CHAPTER XXXV
THERIA TELLS HER VISION
Nikander’s care was now to save as much of his household treasure as might be. Before this time his anxiety over his children had so beset him that he cared little whether anything else was saved or not. But now he set slaves to packing the family records, the old Nikander drinking vessels of gold and silver, and the stores of corn, oil, and wine. Theria’s storeroom soon bore a changed aspect.
Then the most faithful slaves he sent with these things up into the mountain to the Korykian cave.
But even with this business Nikander found time to go ever and again to Theria’s bedside to stop perhaps but for a single caress or word or question.
Theria was sitting up in her couch and keeping poor Baltè busy running for this and that to occupy her.
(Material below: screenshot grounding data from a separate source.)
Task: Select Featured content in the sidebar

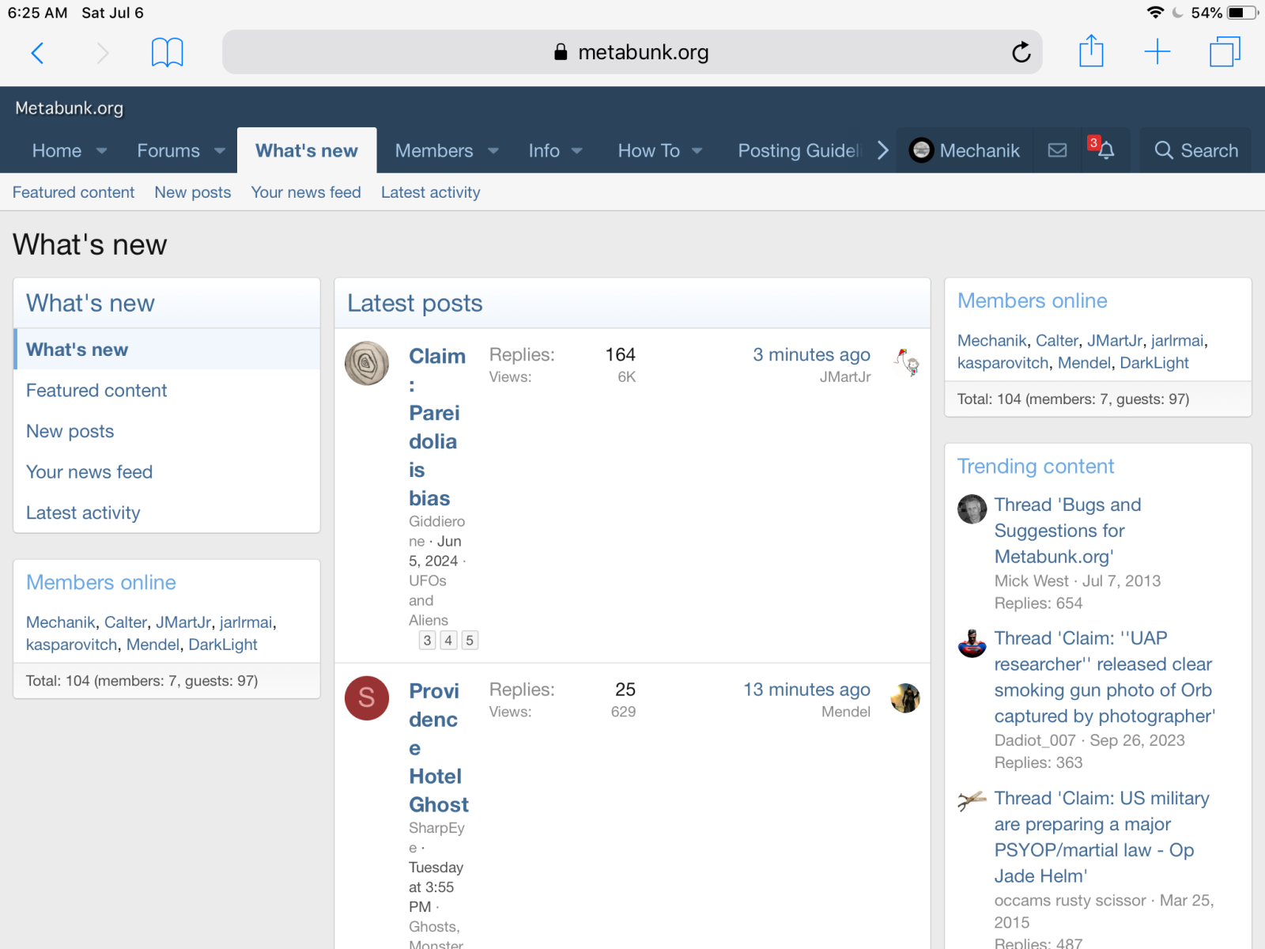Action: (x=96, y=391)
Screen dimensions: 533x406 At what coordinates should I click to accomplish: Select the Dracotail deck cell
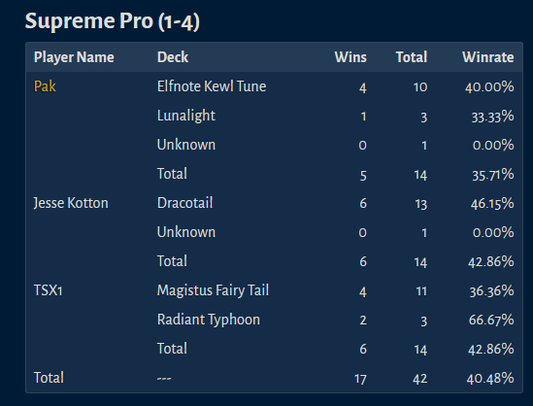pyautogui.click(x=184, y=203)
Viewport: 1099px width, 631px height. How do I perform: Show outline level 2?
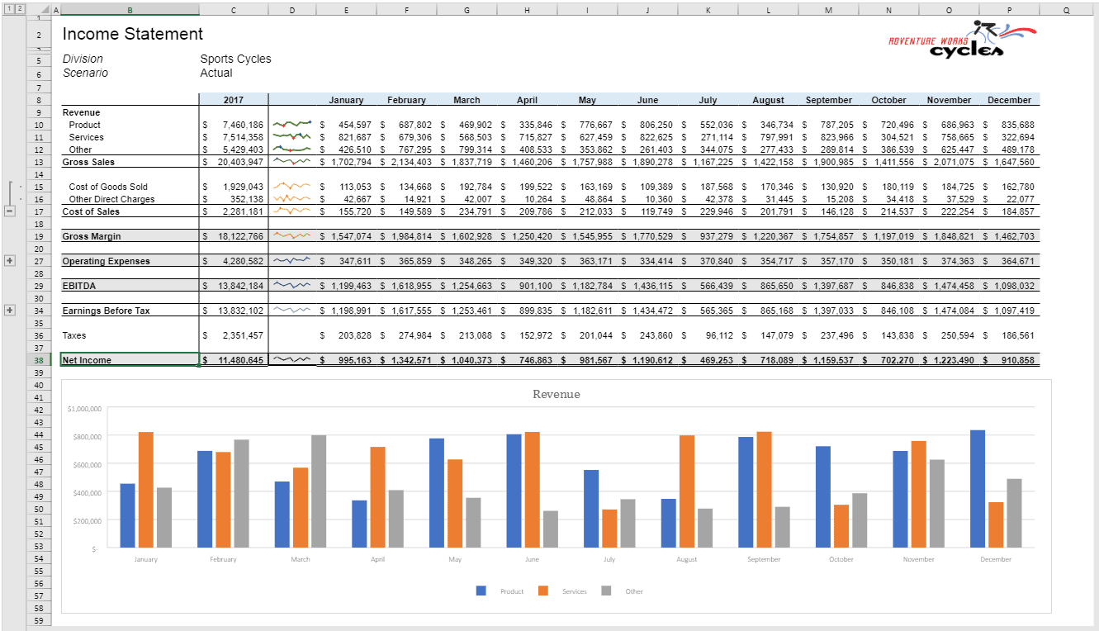[19, 9]
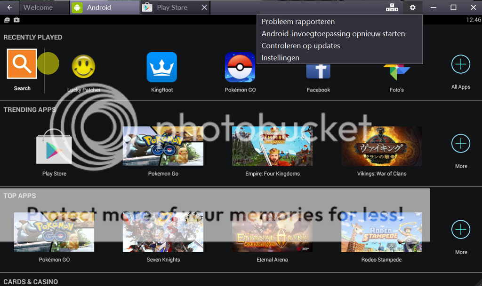Switch to the Play Store tab
Screen dimensions: 482x286
tap(171, 8)
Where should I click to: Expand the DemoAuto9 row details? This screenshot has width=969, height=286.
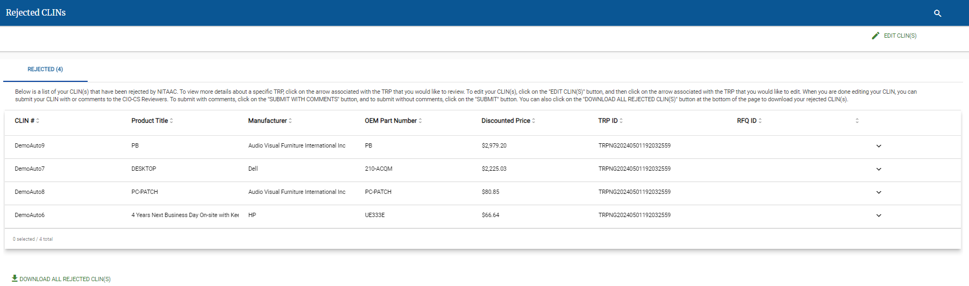[879, 146]
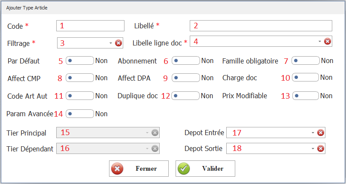Open the Filtrage dropdown arrow
346x184 pixels.
point(110,43)
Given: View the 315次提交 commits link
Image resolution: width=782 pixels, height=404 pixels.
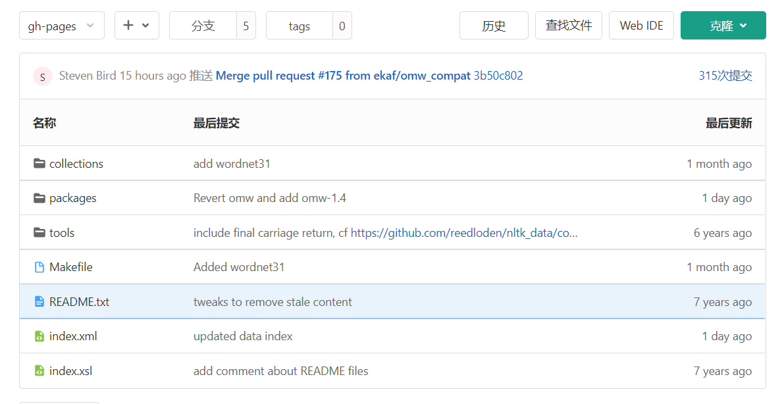Looking at the screenshot, I should point(725,76).
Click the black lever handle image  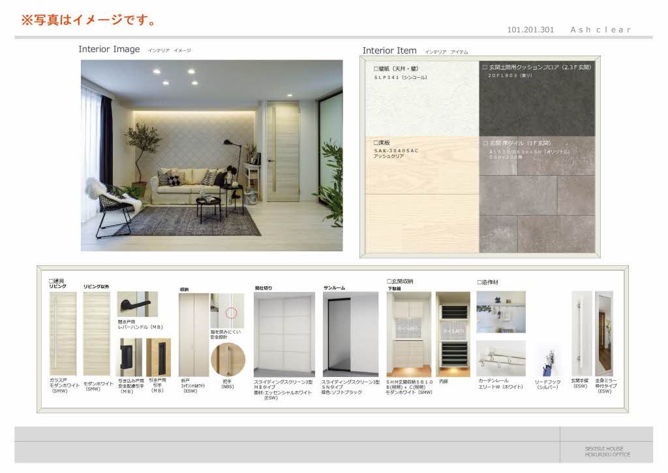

“Father!” she said, holding up her five fingers brightly as he came toward her. “This is the fifth time you have come to me. I have counted.”
“Bless your heart, child, why do you count my visits?”
“Because they are my treasures,” she answered. “I used to see you only twice in the day and the time between was so long and stupid.”
Nikander bent and kissed her, not quite able to speak. He determined that this daughter should never again lack his companionship. Then a swift stab of memory reminded him how soon she must be returned to the Pythia House, where he could see her not at all.
He sat down beside her.
Baltè, seeing that he was there to watch in her stead, hurried off on some errand.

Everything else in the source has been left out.